Entrei na UFT através do Enem, em 2011. Inicialmente, escolhi jornalismo por falta de opção de cursos de humanas que me interessavam. No entanto, ao estudar, conhecer e vivenciar a profissão, me apaixonei. Foi amor à segunda vista.
Nunca tive ilusões quanto à profissão. Antes de me matricular no curso eu já havia tomado a pílula vermelha. O salário ruim, o mercado saturado, sem vida pessoal, a notícia é o que interessa, o resto não tem pressa. Jornalista chato que tem opinião pra tudo. Sim, sei disso. Mesmo assim, escolhi viver nessa senzala moderna.
"Minha filha, isso não dá dinheiro", foi o que minha mãe disse quando entrei no curso de jornalismo na UFT. Não me arrependo. Eu poderia estar roubando, matando me prostituindo, mas estou cursando jornalismo.

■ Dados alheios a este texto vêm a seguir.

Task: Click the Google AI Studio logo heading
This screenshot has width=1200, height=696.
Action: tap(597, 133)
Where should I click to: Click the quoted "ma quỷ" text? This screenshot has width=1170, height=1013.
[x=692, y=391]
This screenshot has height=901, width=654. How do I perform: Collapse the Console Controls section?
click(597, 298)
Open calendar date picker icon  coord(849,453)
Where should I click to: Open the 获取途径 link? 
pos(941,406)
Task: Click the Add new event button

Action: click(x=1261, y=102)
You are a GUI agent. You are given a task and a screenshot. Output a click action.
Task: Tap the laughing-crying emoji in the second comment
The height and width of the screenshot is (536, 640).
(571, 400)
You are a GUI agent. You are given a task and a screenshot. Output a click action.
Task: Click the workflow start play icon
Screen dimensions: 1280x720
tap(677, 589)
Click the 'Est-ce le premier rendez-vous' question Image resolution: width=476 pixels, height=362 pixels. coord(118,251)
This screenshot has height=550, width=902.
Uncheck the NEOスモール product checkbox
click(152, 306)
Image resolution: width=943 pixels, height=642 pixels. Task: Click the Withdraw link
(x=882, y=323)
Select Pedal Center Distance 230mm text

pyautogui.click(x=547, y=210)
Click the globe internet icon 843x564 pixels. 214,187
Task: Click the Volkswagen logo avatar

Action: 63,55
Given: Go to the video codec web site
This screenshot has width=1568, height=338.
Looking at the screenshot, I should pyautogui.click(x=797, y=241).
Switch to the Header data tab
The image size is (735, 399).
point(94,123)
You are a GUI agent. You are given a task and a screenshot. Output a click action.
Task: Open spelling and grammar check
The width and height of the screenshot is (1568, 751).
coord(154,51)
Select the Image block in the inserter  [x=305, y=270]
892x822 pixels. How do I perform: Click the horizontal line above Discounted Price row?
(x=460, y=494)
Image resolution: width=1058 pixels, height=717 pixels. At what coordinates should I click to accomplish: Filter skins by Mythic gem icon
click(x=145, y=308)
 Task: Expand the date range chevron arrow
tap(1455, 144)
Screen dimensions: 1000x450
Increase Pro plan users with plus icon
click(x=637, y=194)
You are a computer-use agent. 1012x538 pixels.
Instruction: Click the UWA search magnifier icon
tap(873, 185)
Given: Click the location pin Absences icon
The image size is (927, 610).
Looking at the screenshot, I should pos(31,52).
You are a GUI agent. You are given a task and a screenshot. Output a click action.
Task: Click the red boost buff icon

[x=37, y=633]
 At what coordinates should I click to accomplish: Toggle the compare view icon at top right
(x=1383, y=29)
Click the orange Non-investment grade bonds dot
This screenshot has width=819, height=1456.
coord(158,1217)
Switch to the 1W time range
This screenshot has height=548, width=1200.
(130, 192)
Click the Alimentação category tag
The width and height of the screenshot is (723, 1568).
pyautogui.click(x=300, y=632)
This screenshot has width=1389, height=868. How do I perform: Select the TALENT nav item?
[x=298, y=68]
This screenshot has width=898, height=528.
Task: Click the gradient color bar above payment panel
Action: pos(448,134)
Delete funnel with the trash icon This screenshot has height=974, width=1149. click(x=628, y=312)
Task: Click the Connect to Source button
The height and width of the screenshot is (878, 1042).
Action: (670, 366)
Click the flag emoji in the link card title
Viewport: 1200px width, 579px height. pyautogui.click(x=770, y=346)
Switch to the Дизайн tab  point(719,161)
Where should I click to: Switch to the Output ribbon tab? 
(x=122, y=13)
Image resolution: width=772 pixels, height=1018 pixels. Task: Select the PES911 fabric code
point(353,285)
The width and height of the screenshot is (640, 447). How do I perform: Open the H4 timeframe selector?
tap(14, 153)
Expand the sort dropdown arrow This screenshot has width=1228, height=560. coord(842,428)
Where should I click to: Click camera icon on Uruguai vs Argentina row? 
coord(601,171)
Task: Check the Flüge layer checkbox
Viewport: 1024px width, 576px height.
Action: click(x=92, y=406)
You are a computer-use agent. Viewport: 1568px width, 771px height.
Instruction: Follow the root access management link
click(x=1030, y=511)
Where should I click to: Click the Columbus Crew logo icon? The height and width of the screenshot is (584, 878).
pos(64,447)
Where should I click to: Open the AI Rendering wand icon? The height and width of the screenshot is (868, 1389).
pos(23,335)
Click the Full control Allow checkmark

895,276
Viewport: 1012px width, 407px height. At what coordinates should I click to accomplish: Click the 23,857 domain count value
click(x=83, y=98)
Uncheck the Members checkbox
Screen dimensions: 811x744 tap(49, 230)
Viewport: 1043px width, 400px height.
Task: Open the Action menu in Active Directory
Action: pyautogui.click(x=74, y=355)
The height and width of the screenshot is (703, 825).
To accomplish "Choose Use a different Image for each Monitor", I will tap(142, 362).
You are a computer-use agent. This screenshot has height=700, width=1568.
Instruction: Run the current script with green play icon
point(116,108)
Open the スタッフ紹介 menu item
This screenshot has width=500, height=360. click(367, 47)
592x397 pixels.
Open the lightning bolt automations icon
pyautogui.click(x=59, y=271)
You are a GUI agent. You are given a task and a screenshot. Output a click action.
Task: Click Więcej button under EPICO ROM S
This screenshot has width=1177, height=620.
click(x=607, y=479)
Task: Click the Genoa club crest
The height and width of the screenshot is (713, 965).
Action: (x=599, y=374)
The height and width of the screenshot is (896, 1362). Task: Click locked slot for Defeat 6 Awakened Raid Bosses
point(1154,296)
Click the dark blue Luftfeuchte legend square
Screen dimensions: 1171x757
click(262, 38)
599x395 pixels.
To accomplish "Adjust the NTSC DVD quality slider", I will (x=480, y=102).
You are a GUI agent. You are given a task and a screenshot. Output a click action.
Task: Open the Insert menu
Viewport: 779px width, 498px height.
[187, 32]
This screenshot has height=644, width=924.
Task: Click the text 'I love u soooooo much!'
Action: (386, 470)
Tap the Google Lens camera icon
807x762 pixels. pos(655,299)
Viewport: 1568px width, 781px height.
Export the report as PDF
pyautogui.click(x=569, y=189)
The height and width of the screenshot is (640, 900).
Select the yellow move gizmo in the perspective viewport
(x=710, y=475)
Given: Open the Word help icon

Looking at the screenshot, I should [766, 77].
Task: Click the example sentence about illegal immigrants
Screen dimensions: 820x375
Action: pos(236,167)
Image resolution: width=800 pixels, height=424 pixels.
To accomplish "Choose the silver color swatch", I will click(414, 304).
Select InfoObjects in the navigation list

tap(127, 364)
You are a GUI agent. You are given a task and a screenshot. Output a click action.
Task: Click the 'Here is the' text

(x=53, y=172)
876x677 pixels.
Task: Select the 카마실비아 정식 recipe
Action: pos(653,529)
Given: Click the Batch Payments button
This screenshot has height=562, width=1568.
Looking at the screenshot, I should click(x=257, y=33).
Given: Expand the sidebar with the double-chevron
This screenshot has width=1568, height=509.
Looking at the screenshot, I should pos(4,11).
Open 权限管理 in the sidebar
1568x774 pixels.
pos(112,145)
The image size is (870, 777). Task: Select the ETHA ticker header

Brincadeiras a parte, a UFT me ensinou o que é diversidade, aceitar a pluralidade, a compreender algo antes de atirar pedra. Conheci pessoas com caráter impecável, mentes brilhantes, amizades que me enriquecem todos os dias. O que falar dos professores? Cada um com o seu jeito peculiar, alguns chatos, mas até os chatos me serviu para enxergar o mundo de forma crítica sem perder a humanidade.
Jornalista pode beber a vontade sem ficar mal visto, é normal, assim como deixar a barba dias sem fazer. Ser um pobre sofredor tem suas vantagens. Levar informação, crítica, oferecer um meio para as pessoas conhecerem o que acontece ao seu redor e exercer a suas cidadania é algo que devemos nos orgulhar, mesmo com todo o capitalismo envolvido.
Tenho orgulho de ter me tornado uma defensora natural de todo tipo de liberdade. Obrigado UFT.

Bacana Francisca. Você leva jeito para cronista. É só continuar escrevendo. Vá em frente. Gostei de sua abordagem sobre o tema: você e a UFT. Cada aluno com uma história, cada história com segredos e detalhes que revelam a diversidade do mundo universitário. Parabéns pelo texto.